**YOUR ASSIGNMENT**.
Every entry must appear in the output exactly as it does here.

╭─ EXCERPTED DATA

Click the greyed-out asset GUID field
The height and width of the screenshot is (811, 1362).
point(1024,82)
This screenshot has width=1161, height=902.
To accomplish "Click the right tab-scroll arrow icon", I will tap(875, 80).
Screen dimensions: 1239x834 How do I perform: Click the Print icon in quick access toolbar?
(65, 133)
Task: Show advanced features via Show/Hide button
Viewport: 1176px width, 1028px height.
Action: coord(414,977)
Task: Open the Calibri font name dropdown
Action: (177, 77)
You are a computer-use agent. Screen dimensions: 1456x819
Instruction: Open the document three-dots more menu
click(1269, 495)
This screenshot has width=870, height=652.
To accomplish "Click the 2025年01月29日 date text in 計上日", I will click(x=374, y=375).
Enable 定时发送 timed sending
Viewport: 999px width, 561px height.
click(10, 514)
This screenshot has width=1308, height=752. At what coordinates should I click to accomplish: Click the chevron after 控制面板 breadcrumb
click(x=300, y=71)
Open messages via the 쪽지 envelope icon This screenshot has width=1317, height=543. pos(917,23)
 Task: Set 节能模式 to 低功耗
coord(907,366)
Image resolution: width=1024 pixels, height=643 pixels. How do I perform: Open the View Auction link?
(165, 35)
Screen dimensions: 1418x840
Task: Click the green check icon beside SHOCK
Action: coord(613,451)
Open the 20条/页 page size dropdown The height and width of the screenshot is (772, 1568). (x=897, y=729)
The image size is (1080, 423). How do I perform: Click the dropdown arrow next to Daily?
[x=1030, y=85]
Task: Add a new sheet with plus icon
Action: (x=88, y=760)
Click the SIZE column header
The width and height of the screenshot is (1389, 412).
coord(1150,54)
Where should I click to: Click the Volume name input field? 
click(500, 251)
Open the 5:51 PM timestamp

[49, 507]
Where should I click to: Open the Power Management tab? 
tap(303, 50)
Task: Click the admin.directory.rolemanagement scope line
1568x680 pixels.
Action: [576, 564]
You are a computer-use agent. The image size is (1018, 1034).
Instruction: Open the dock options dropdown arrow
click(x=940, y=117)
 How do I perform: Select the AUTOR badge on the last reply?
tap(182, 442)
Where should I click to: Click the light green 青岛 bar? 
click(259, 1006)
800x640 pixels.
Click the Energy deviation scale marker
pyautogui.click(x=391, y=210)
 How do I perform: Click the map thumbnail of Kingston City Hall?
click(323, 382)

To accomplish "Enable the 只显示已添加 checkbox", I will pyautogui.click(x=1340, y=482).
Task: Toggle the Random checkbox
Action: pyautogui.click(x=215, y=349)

╰─

**TASK ANSWER**.
Click the greyed-out asset GUID field
The height and width of the screenshot is (811, 1362).
point(1024,82)
This screenshot has width=1161, height=902.
To accomplish "Click the right tab-scroll arrow icon", I will tap(875, 80).
Screen dimensions: 1239x834 How do I perform: Click the Print icon in quick access toolbar?
(65, 133)
Task: Show advanced features via Show/Hide button
Viewport: 1176px width, 1028px height.
Action: coord(414,977)
Task: Open the Calibri font name dropdown
Action: (177, 77)
You are a computer-use agent. Screen dimensions: 1456x819
Instruction: Open the document three-dots more menu
click(1269, 495)
This screenshot has width=870, height=652.
To accomplish "Click the 2025年01月29日 date text in 計上日", I will click(x=374, y=375).
Enable 定时发送 timed sending
Viewport: 999px width, 561px height.
click(10, 514)
This screenshot has width=1308, height=752. At what coordinates should I click to accomplish: Click the chevron after 控制面板 breadcrumb
click(x=300, y=71)
Open messages via the 쪽지 envelope icon This screenshot has width=1317, height=543. pos(917,23)
 Task: Set 节能模式 to 低功耗
coord(907,366)
Image resolution: width=1024 pixels, height=643 pixels. How do I perform: Open the View Auction link?
(165, 35)
Screen dimensions: 1418x840
Task: Click the green check icon beside SHOCK
Action: coord(613,451)
Open the 20条/页 page size dropdown The height and width of the screenshot is (772, 1568). (x=897, y=729)
The image size is (1080, 423). How do I perform: Click the dropdown arrow next to Daily?
[x=1030, y=85]
Task: Add a new sheet with plus icon
Action: (x=88, y=760)
Click the SIZE column header
The width and height of the screenshot is (1389, 412).
coord(1150,54)
Where should I click to: Click the Volume name input field? 
click(500, 251)
Open the 5:51 PM timestamp

[49, 507]
Where should I click to: Open the Power Management tab? 
tap(303, 50)
Task: Click the admin.directory.rolemanagement scope line
1568x680 pixels.
Action: [576, 564]
You are a computer-use agent. The image size is (1018, 1034).
Instruction: Open the dock options dropdown arrow
click(x=940, y=117)
 How do I perform: Select the AUTOR badge on the last reply?
tap(182, 442)
Where should I click to: Click the light green 青岛 bar? 
click(259, 1006)
800x640 pixels.
Click the Energy deviation scale marker
pyautogui.click(x=391, y=210)
 How do I perform: Click the map thumbnail of Kingston City Hall?
click(323, 382)

To accomplish "Enable the 只显示已添加 checkbox", I will pyautogui.click(x=1340, y=482).
Task: Toggle the Random checkbox
Action: pyautogui.click(x=215, y=349)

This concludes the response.